* _Exercise prompt_: Lay out the stretch of the listing from the line containing "Where should I click to: Toggle" through the line containing "The image size is (659, 322). 639,40" as a Markdown table with the columns Row and Line, leaving out blank lines.

BEGIN Given data

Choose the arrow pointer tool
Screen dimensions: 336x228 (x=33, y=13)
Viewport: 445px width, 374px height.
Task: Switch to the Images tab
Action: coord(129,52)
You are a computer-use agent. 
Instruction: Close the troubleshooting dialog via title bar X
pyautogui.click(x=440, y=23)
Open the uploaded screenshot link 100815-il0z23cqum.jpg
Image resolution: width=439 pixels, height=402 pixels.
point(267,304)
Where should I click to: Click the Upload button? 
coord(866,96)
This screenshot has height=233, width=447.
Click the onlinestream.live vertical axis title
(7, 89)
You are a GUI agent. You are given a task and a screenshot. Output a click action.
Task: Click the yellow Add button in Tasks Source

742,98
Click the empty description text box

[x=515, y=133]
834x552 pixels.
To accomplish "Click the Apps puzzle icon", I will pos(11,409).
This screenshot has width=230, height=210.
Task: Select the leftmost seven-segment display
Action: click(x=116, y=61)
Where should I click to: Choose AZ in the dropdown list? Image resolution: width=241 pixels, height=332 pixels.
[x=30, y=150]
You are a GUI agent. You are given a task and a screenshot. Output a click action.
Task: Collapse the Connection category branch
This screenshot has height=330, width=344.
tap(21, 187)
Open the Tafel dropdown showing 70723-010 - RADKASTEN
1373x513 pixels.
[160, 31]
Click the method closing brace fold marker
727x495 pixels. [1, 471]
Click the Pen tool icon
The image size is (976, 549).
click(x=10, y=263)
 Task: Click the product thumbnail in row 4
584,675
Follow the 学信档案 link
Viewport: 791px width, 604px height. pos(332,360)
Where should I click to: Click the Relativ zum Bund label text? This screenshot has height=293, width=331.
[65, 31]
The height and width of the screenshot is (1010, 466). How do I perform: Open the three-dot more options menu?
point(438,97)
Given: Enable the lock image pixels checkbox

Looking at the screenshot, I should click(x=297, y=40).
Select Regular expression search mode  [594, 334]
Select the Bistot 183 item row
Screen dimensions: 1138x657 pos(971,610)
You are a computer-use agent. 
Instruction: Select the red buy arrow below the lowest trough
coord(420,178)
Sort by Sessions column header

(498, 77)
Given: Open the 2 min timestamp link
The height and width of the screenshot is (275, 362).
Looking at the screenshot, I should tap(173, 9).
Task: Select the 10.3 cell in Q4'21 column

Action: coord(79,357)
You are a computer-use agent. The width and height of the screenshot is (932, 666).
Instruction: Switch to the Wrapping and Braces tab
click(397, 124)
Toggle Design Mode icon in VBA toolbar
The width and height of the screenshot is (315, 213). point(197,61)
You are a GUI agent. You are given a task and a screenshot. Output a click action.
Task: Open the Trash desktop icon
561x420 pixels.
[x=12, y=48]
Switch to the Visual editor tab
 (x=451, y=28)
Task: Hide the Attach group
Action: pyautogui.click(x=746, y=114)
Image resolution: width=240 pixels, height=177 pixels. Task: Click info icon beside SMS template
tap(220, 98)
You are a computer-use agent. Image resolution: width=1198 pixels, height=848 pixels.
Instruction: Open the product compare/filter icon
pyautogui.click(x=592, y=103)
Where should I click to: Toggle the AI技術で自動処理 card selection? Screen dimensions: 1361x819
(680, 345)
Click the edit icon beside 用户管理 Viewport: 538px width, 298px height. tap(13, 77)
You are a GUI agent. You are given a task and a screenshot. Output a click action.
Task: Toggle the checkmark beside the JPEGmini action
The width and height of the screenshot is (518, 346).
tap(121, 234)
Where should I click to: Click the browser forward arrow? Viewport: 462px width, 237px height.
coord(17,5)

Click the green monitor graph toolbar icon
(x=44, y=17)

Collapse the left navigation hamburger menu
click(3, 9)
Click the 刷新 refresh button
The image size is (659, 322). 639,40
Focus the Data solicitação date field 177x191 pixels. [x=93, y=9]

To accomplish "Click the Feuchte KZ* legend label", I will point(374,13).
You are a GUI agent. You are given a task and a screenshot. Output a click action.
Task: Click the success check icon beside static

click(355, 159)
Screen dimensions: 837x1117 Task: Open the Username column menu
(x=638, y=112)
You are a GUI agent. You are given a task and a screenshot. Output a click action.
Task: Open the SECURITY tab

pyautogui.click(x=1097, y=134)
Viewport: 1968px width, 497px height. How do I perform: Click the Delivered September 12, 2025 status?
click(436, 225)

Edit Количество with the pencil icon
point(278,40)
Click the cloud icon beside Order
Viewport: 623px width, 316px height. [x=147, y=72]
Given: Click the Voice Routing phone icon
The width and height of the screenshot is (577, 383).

END Given data

* _Exercise result_:
| Row | Line |
|---|---|
| 1 | Where should I click to: Toggle the AI技術で自動処理 card selection? Screen dimensions: 1361x819 |
| 2 | (680, 345) |
| 3 | Click the edit icon beside 用户管理 Viewport: 538px width, 298px height. tap(13, 77) |
| 4 | You are a GUI agent. You are given a task and a screenshot. Output a click action. |
| 5 | Task: Toggle the checkmark beside the JPEGmini action |
| 6 | The width and height of the screenshot is (518, 346). |
| 7 | tap(121, 234) |
| 8 | Where should I click to: Click the browser forward arrow? Viewport: 462px width, 237px height. |
| 9 | coord(17,5) |
| 10 | Click the green monitor graph toolbar icon |
| 11 | (x=44, y=17) |
| 12 | Collapse the left navigation hamburger menu |
| 13 | click(3, 9) |
| 14 | Click the 刷新 refresh button |
| 15 | The image size is (659, 322). 639,40 |